Three hundred 56 members of parliament approved the bill, with only 71 voting against it. Interior minister Abdul Kadir Aksu called the vote an historic step forward in restoring social peace in Turkey. The amnesty is the seventh such bill to have been passed since 1985.
Provisions in the latest bill include reducing sentences for rebels involved in a 15-year-long rebellion led by the separatist Kurdistan Workers Party or PKK. But top rebel leaders will not be pardoned under the bill.
PKK commanders based in Kurdish-controlled northern Iraq, where the bulk of the rebels are stationed, have rejected the amnesty offer. They are especially critical of a provision that calls on those who surrender to provide information on the identities and whereabouts of fellow fighters who have not surrendered.

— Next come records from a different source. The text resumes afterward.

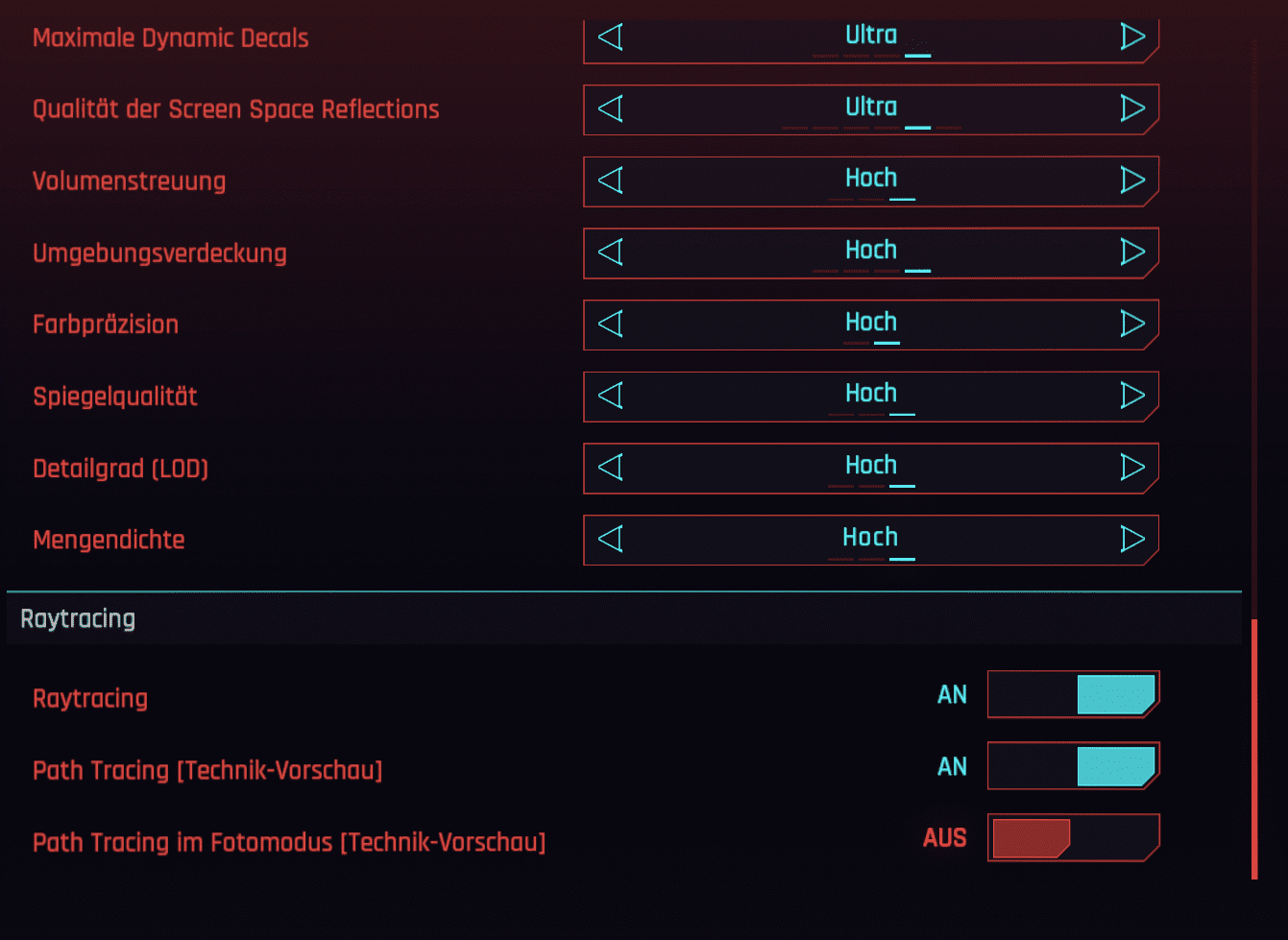Click the Farbpräzision Hoch value field
The image size is (1288, 940).
[871, 325]
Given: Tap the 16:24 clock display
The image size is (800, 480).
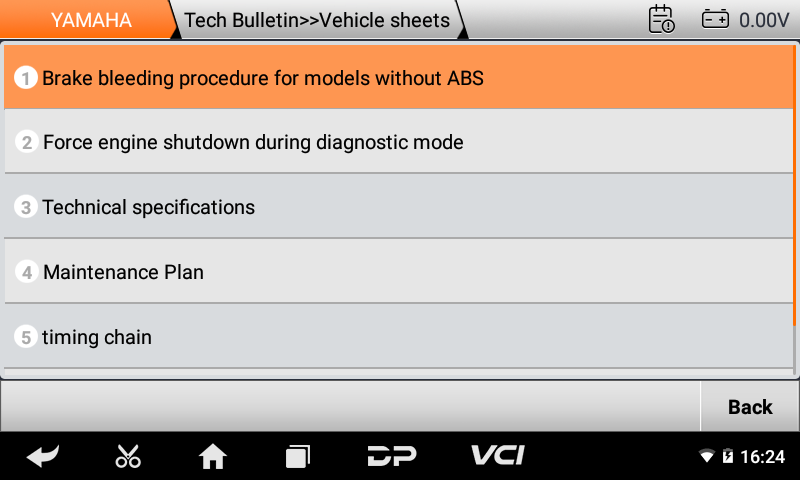Looking at the screenshot, I should 762,456.
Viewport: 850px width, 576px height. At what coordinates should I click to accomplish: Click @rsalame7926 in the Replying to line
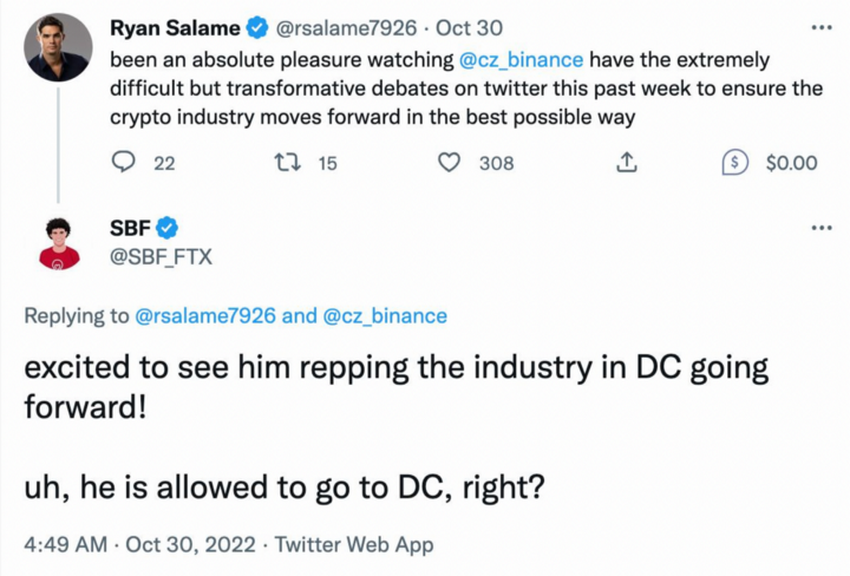click(205, 316)
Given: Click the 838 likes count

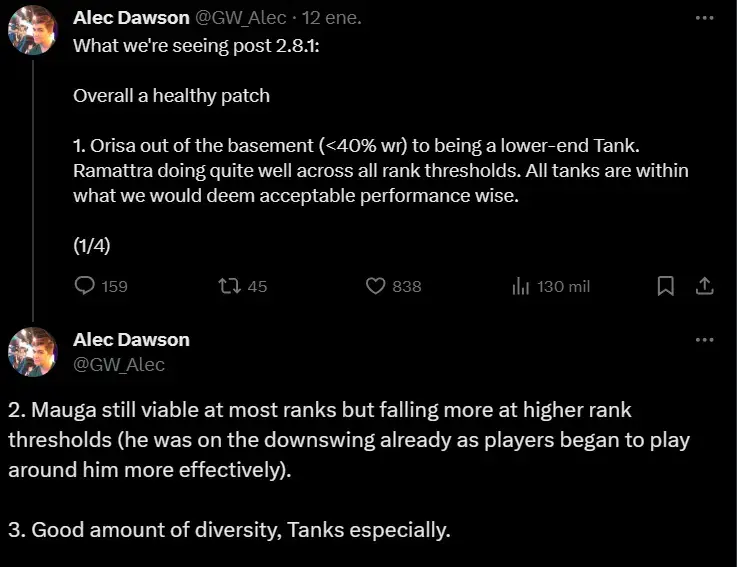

More than 30,000 people died in the PKK's war against the Turkish army, which ended when the rebels declared a ceasefire in September 1999. They did so in response to orders from their leader, Abdullah Ocalan, who was captured by Turkish special forces in Kenya the same year.
The ceasefire has been largely holding despite sporadic clashes in Turkey's Kurdish-dominated southeastern provinces.
Turkish officials say that some 2,500 Turkish troops who have been dispatched to northern Iraq to hunt down the Kurdish rebels will withdraw to Turkey once all PKK fighters surrender. The United States has pledged to move militarily against the PKK, which it calls a terrorist group, if the rebels do not move out of northern Iraq once the amnesty comes into force.